After that ordeal, the nurse mentions that she will have to have some blood drawn in the lab. Sigh. Bring it on. I go downstairs and enter the ill-lit lab (why must they ALWAYS look soooo grim?) only to find that it is jam-packed with elderly people waiting. I sign in, and am quite aware of the silence – because every noise Aurora makes is echoed and exaggerated. We wait for 45 minutes. I was on my mom A-game. We played with the water fountain, we read through some political magazines, we played with the fake plant that needed desperately to be dusted, I threw her up in the air, twirled her around. She was pretty good considering the circumstances.

Then they finally call our name. I breathe in deep and go in. The second we sat down and the young nurse grabbed her little hand, she knew something was coming and started to freak. She again buried her head into my chest, and we started another cry-fest.

And then when he was finished, she peed all over my leg.

And that was the cherry on top of my morning.

 

Fathers and Daughters

I was a self-proclaimed “daddy’s girl”, so seeing these two make my heart melt. They are little buddies. Every morning when Alex leaves for work, Aurora crawls after him towards the door, and usually grins from ear to ear, making it extra difficult for papa to leave. It’s lovely to watch, and I’m glad Aurora has such a stand up guy as a father.

 

Blessing Day

Have I mentioned how amazing it is to be a mother? Seriously. Even though my little one is completely camera shy, and this is the closest thing we’ve got to a smile… makes her look like a little chubster! And of course, Daddy’s ears are making their appearance. Love!

Today was Aurora’s blessing day. It was kind-of a stressful morning, though I tried mentally to not have it be. We decided to have the blessing on a Saturday and only invite family – I had been to a blessing like that recently and I loved the intimacy of it. We fed her and put her into her gorgeous dress that my mother in law made for her. It took my breath away, I love it so much. It was angelic and perfect.

I think because we were trying to get all of our ducks in a row and have the baby ready and have us be ready by 11:00, it took me a bit to settle down. I’m a worrier. I worried that she would cry during the blessing or get fussy. She did get a little fussy – but nothing bad at all. I was proud of baby girl. Our Bishop was there, and mentioned the fact that my family couldn’t be in attendance since they are all out of state, but I’m glad that Alex has such a wonderful family who came and supported Aurora. My family was missed, though.

I’m not sure why, but the words of the blessing are affecting me more now as I sit and ponder them than when Alex was actually giving it. It is such a spiritual moment to see your darling, innocent child dressed in white and blessed by a worthy man. I loved listening to Alex give her a blessing, and was giddy that he mentioned she would be positive throughout her life. I have found that optimism is key to having a happy life. I want her to see the good in the world and be a genuinely happy person.
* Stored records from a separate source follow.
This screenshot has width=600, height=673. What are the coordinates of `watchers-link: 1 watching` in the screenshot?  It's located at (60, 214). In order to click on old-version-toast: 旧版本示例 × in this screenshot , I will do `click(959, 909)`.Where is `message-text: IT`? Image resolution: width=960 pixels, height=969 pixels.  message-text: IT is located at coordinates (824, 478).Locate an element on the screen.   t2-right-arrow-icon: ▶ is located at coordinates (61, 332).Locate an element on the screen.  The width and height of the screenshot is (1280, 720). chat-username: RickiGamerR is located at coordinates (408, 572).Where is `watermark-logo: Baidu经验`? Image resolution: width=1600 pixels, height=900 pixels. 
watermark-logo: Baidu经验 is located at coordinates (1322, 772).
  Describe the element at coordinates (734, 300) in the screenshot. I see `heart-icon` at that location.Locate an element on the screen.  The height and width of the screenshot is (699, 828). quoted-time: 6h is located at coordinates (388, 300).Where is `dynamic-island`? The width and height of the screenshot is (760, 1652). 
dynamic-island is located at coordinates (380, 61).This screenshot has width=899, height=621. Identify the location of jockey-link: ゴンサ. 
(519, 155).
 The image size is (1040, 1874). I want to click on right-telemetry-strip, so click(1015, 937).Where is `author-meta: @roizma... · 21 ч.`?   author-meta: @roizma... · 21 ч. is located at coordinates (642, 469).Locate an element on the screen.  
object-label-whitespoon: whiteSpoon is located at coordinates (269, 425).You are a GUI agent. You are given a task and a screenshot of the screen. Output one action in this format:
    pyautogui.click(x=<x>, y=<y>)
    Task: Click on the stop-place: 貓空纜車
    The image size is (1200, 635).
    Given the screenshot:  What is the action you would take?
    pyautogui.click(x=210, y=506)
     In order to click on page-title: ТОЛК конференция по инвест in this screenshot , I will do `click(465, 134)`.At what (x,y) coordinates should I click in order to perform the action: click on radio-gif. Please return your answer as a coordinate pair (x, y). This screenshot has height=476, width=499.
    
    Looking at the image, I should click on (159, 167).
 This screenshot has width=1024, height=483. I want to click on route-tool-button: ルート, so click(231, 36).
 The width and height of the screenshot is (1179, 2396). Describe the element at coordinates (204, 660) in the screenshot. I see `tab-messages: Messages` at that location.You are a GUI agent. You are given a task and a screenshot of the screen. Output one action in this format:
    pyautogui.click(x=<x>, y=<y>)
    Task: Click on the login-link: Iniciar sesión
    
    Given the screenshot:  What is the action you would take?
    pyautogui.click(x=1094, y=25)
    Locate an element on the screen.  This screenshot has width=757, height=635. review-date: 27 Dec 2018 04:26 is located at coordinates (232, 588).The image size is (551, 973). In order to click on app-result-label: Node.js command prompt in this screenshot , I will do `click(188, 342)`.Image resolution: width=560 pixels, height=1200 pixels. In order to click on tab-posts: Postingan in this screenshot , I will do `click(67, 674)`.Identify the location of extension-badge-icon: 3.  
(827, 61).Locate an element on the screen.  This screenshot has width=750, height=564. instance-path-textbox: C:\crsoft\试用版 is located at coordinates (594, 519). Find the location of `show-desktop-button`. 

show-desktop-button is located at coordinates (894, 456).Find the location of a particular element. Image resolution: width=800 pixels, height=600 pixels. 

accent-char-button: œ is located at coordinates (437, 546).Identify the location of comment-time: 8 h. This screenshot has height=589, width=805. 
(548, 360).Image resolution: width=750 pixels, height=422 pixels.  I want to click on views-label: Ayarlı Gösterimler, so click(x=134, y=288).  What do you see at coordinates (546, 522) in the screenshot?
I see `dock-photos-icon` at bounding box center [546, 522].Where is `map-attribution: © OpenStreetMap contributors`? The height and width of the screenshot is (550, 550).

I love our little family.

We’re finally settling in to parenthood. We were talking earlier about the first month compared to now, and it is night and day different. We are comfortable and loving every minute of it. We’re also getting used to the life of poor folk. Ha – making adjustments and dealing with leaky ceilings of our bathroom. (Our basement apartment is anything but glamorous, but I think everyone needs to live in a less than glamorous place at least once. It teaches you a thing or two, like you can really live without a lot and still be happy.) Alex has class in the mornings and evenings Monday through Thursday, but he is still home in time to help bathe baby girl and put her to bed. That is a blessing.

Right now, there isn’t much to complain about. We’re deliriously happy, and feel so blessed to have wonderful people in our lives.

Things I’ve Learned About Parenting Thus Far

I am far from an expert – I have one 2 month old. But whatever, onto the good stuff.

  • Sleep isn’t a necessity for survival.
  • It is what I’m meant to do, I love everything about it – I am honestly am excited for the next one already! (Is that weird?!)
  • You get super, super excited about small developmental steps your baby is making. Like grabbing onto something for the first time, or smiling.
  • Taking naps with a baby on your chest may be the best feeling ever.
  • I now understand what real worry feels like.
  • I also understand that keeping a clean house is a full time job – and she’s not even mobile yet.
  • I thought that I was going to have my baby girl in a cute outfit with matching bow, socks, and booties every single day. It’s pretty exhausting putting that kind-of expectation on yourself, especially when she’s so small.
  • Though childbirth was hard, and I never thought I’d “forget” about the pain I felt, to an extent – I have.
  • (But it was still really, really hard.)
  • In a usually fast paced life, being a stay at home mom has taught me the importance of slowing down every once in a while, and truly appreciating the time I have with her.
  • Seeing your husband become a father may be the most attractive thing ever. She has him wrapped around her finger.
  • I take the time to take more pictures, because I don’t want to miss a moment.
  • I find myself not always looking forward to the weekend or wishing time away. In fact, I wish it would stop.
  • When it’s time to make dinner, I put on an apron and try to channel my mother when we were growing up. My cooking skills aren’t there yet, but hopefully they will come in time. :)
  • Whenever we are in a tense mood about something unrelated to home and are talking about it – she picks up on. So in other words, she keeps us aware of our tones and attitudes.
  • Mothers are really hard on each-other, and on ourselves. Just relax, realize you aren’t perfect (and neither are they) and that’s okay.
  • There isn’t anything much cuter than a pair of baby jeans.
  • Single mothers have my respect forever. As fulfilling as it is, it is also the hardest job I’ve ever done as well – and that’s with the help of Alex when he gets home.
  • Motherhood is amazing, and I wouldn’t trade it.